A T this time the leading man of Athens was a great statesman and soldier named Themistocles. Some years before when the news had come that Xerxes was collecting an army and intended to invade Greece, the Athenians sent messengers to Delphi to ask the oracle what they should do. Delphi was upon the side of Mount Parnassus, and there stood a temple of Apollo. It was built over the cleft in the rock which, you remember, Deucalion found long ago as he and Pyrrha were coming down the mountain after the flood.
In the inner chamber of the temple just over the cleft, was a three-legged stool called a tripod. When a person wished to consult the oracle the priestess, who was called the Pythia, took her seat on the tripod. In a few minutes her eyes would close and she would begin to talk. The words which she spoke were noted, and the Greeks believed that they were really the words of the god Apollo.
The Pythia on the Tripod
Her answer to the messengers from Athens was:
"When everything else in the land of Cecrops shall be taken Jupiter grants to Minerva that the wooden wall alone shall remain undestroyed, and it shall defend you and your children. Stand not to await the attack of horses and foot from Asia, but retire. You shall live to fight another day. And thou, O divine Salamis, shalt destroy the children of women!"
What do you think this strange answer meant? The Athenians were greatly puzzled by it.

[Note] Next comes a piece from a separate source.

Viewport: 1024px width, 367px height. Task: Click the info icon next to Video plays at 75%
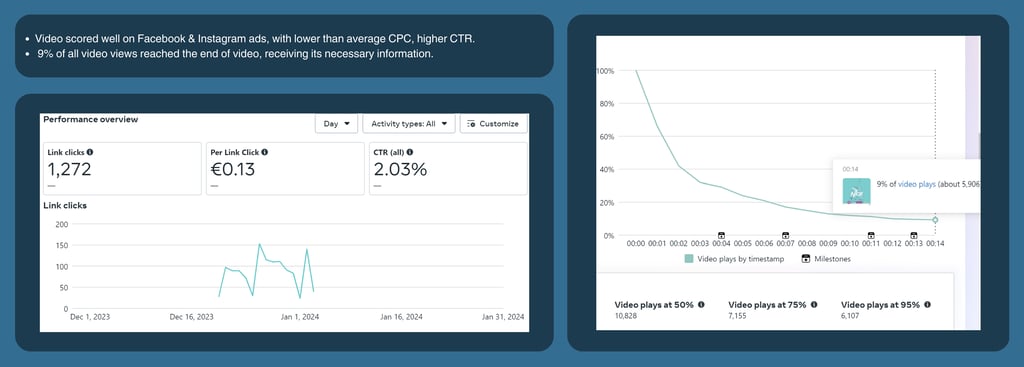pos(814,304)
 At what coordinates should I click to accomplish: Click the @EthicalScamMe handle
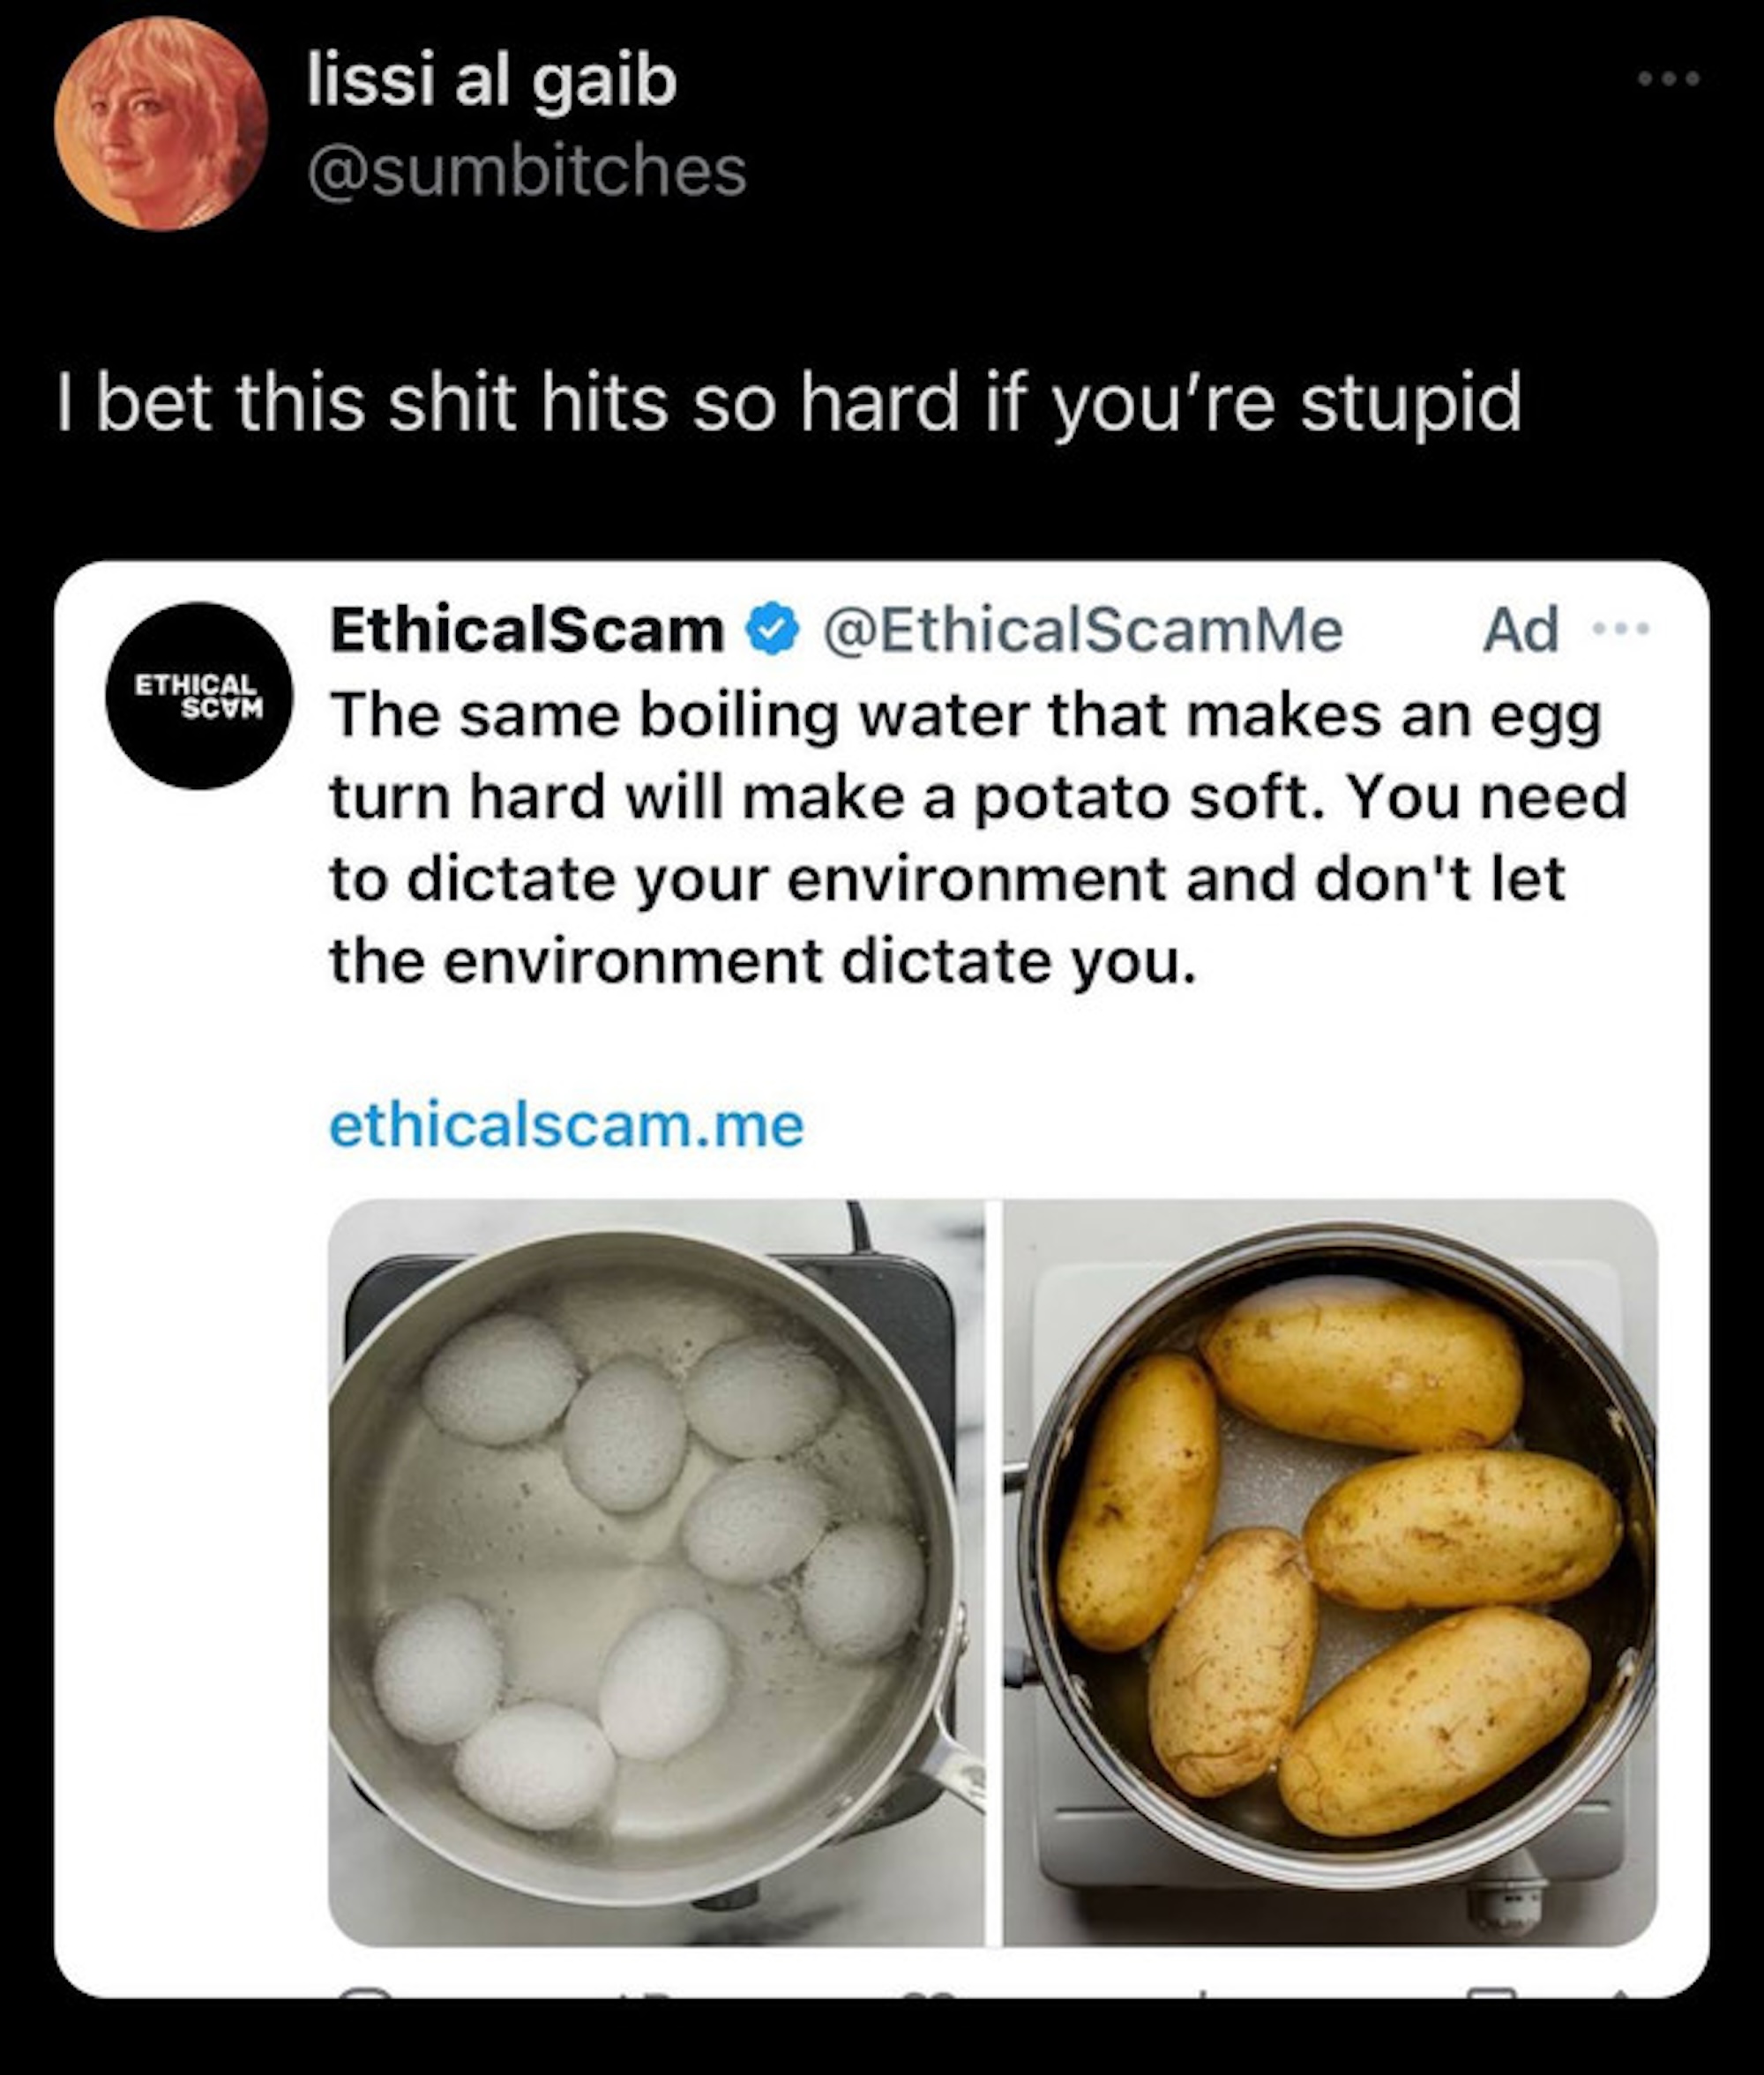(1082, 630)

Themistocles said that the "wooden wall" meant ships of war, and that the gods would save the people if they would leave their city and trust to their fleet when the enemy approached. He advised the Athenians to build more ships of war. The people at last came to believe him. Rich Athenians gave him money, and the people voted that the silver which was dug every year from the silver mines owned by the city should be used to pay for building ships of war. And thus by the time Xerxes began his march Athens had a fleet of two hundred ships of war. These vessels were gigantic rowboats, each having as many as a hundred and fifty oars. Each had also a mast with a single big sail, which was hoisted to help the rowers.
The capture of Thermopylae had given the Persians an open road to Athens, and so the women and children of the city and the men who were too old to fight had been sent away in merchant ships to places of safety. A few men stayed in Athens and defended the citadel, as you learned in the last chapter. The rest went out in the war ships with Themistocles to fight behind the "wooden wall."

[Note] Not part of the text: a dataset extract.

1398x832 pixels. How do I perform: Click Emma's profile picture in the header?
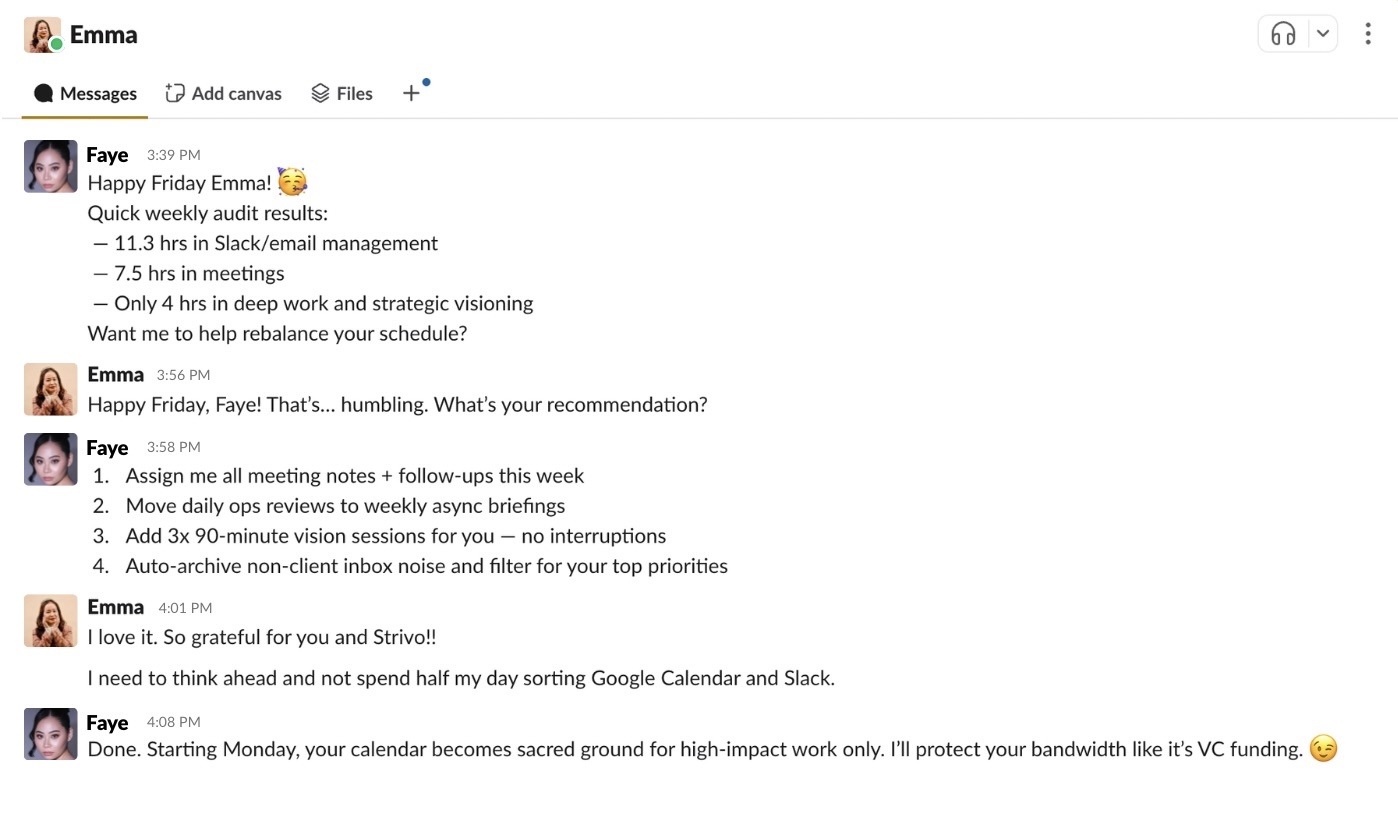pyautogui.click(x=42, y=35)
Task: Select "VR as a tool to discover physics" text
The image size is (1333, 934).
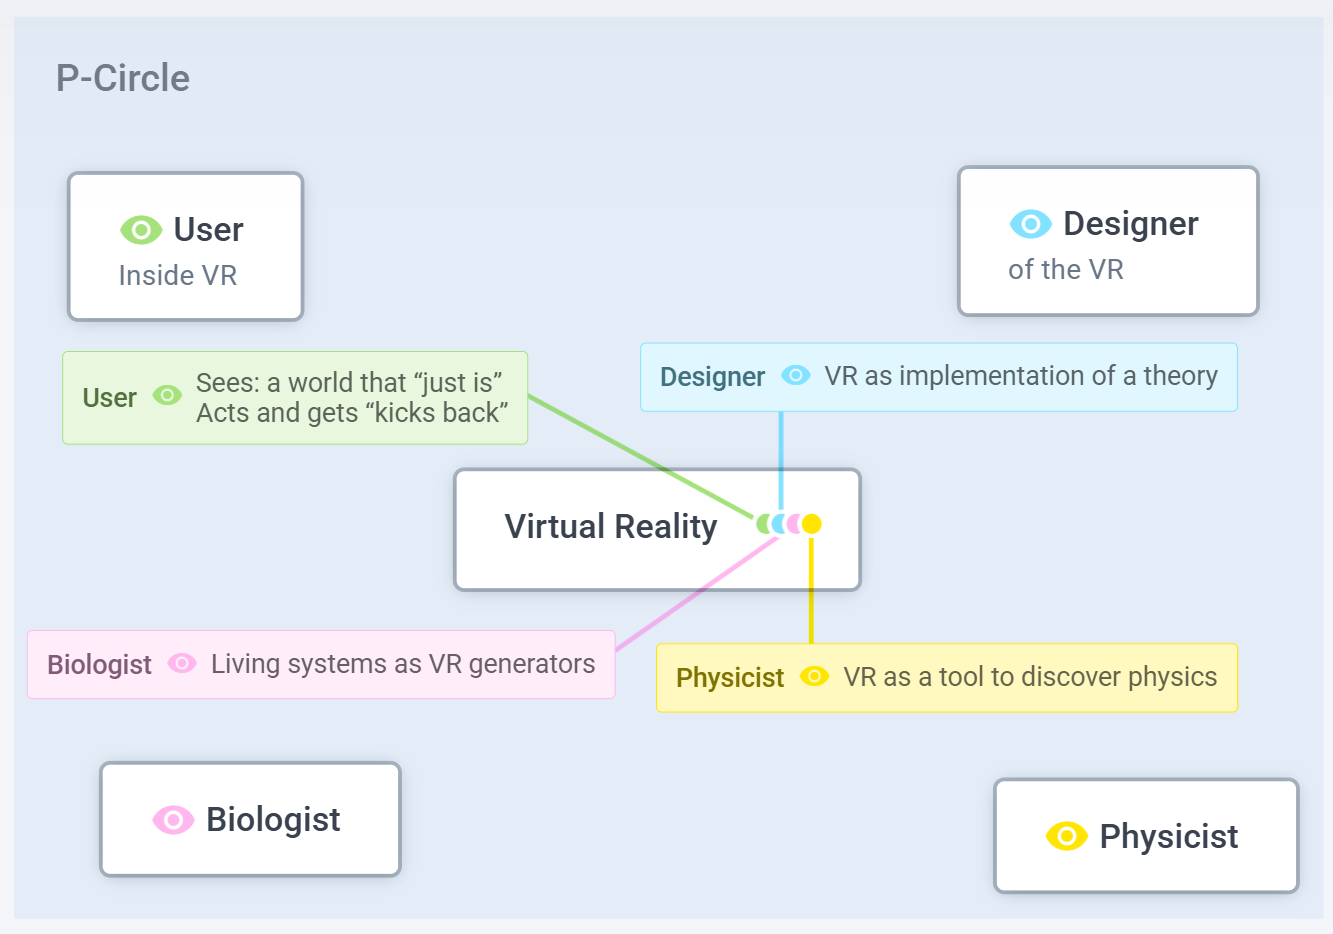Action: (x=1030, y=677)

T HEMISTOCLES and the commanders of the fleets of the other Greek states took their vessels into the narrow strait of Salamis, which lay between the island of Salamis and the shore of Attica. Here the Persians followed them.
Themistocles now wished the Greeks to give battle to the Persians, but the Spartan commander and the other Greek leaders were unwilling to risk a battle in the narrow strait. They proposed to retreat. Themistocles was determined, however, that a battle should be fought in the strait; so he sent word secretly to Xerxes that the Greek ships were going to try to get away and advised him to head them off. Xerxes was delighted to get this message, and during the night he sent a part of his fleet up the shore of Attica to the other end of the strait, so as to hem the Greek fleet in between two lines of Persian ships. Next morning the Greek leaders all saw that there was nothing to do but fight, and at once their ships were drawn up in line of battle.
Xerxes' throne had been placed on a high cliff on the shore of Attica, so that he might look down upon the battle. When the sun rose he took his seat upon the throne. He was clothed in his royal robes and surrounded by the princes of his court. Below him were a thousand Persian war vessels, while close to the shore of the island lay three hundred and seventy-eight Greek vessels. It seemed an easy victory for the Persians. The Greeks rowed forward from the shore of Salamis, shouting the cry, "We fight for all." The Persians replied with their war cry, and the battle began. For a time the Persians had the advantage. But their ships were in the way of one another; those in the front could not go back, those in the rear could not come forward. The confusion became terrible. Ship after ship of the Persians sank, some of them rammed by the Greeks, others run down by their own allies. In all two hundred Persian vessels were destroyed and a great number captured, while the Greeks lost only forty.
Xerxes Watching the Battle of Salamis
When Xerxes saw his thousand vessels sunk or captured or rowing away in flight, he determined to go back to Persia.
He at once returned to northern Greece, where he left 300,000 men in command of his brother-in-law, Mardonius. With the rest of his army he marched on to the Hellespont.
Here he found that storms had destroyed his bridges, so that what was left of his army was carried across to the shore of Asia Minor in ships.
E VERYBODY in Greece now admitted that Themistocles had been right in his explanation of the oracle that the "wooden wall" would save the people. And "Salamis," as the oracle had said, "destroyed the sons of women"; but they were chiefly the sons of Persian, not Grecian women.
The Victors of Salamis
The battle of Salamis brought fresh glory to Themistocles. After some years, however, he became unpopular and was banished from Athens. He stayed at Argos. Then the Spartans, who were his enemies, accused him of treason against Greece. Fearing that he could not get a fair trial at Athens he fled to Persia.